Eu era um jovem estudante de Jornalismo quando decidi, em 2002, criar uma revista de assuntos judaicos com dois amigos, vinculada a uma sinagoga de Porto Alegre. Publicações institucionais da comunidade havia algumas, mas uma que falasse exclusivamente de ideias, com profundidade, nos pareceu algo bastante inovador. Revistas culturais, infelizmente, costumam ter vida limitada, mas aquela bateu o recorde: teve apenas uma edição. Mas que edição.
Além de escrever nossos artigos, resolvemos arriscar e convidar algumas personalidades para colaborar. Mesmo que a revista ainda não existisse e que fôssemos completos desconhecidos, tivemos notáveis contribuições. O psicanalista Abrão Slavutzky ofereceu um belo ensaio sobre a Ética dos Pais, importante livro da tradição judaica. Acabou sendo o destaque da capa da revista.
Não podíamos deixar de falar com Moacyr Scliar, que também respondeu solicitamente, enviando um texto sobre Walter Benjamin que havia preparado para algum evento. Pouco depois, Scliar informou que tinha mudado de ideia sobre a colaboração: resolveu escrever uma divertida crônica especialmente para a revista, com memórias daquela sinagoga – no caso, das brigas que ocorreram no passado por lá.

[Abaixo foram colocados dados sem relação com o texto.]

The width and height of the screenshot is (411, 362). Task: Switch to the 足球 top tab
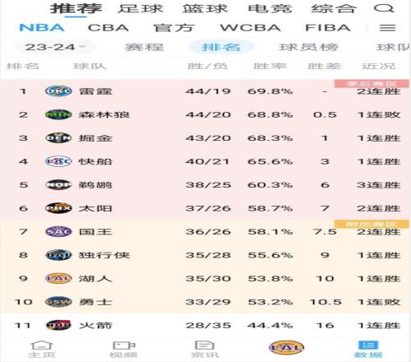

Lembrei desse episódio agora que se comemoram os 40 anos de lançamento daquele que é provavelmente seu livro mais célebre, O Centauro no Jardim (1980). Ex-aluno de colégio judaico, tive contato com sua ficção desde cedo, mas o primeiro texto que me impressionou foi um ensaio: a alentada introdução que escreveu para uma edição brasileira de O Estado Judeu (1896), de Theodor Herzl, livro de referência do sionismo. Ali, naquele texto de apoio, Scliar repassou toda a saga do povo judeu com erudição e concisão.

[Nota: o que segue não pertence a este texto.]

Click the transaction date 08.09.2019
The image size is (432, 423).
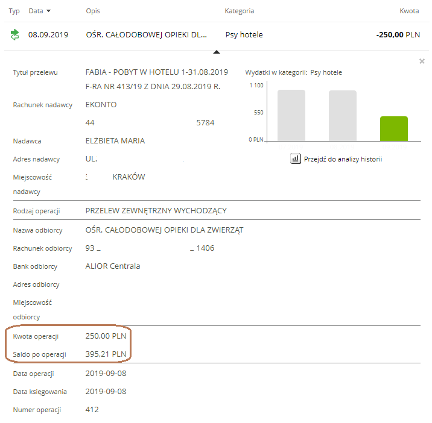click(48, 35)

Escritor versátil, dominou o romance, o conto, o ensaio e a crônica. Mas foi em O Centauro no Jardim que encontrou a metáfora exemplar da dupla identidade judaica e gaúcha: uma figura metade homem, metade cavalo. Universal, o livro serve de espelho para todas as outras identidades híbridas de que tanto se fala hoje em dia. Quem se sente estranho, deslocado, fora da norma encontra seu lugar neste romance. E assim Scliar criou um mundo para habitarmos.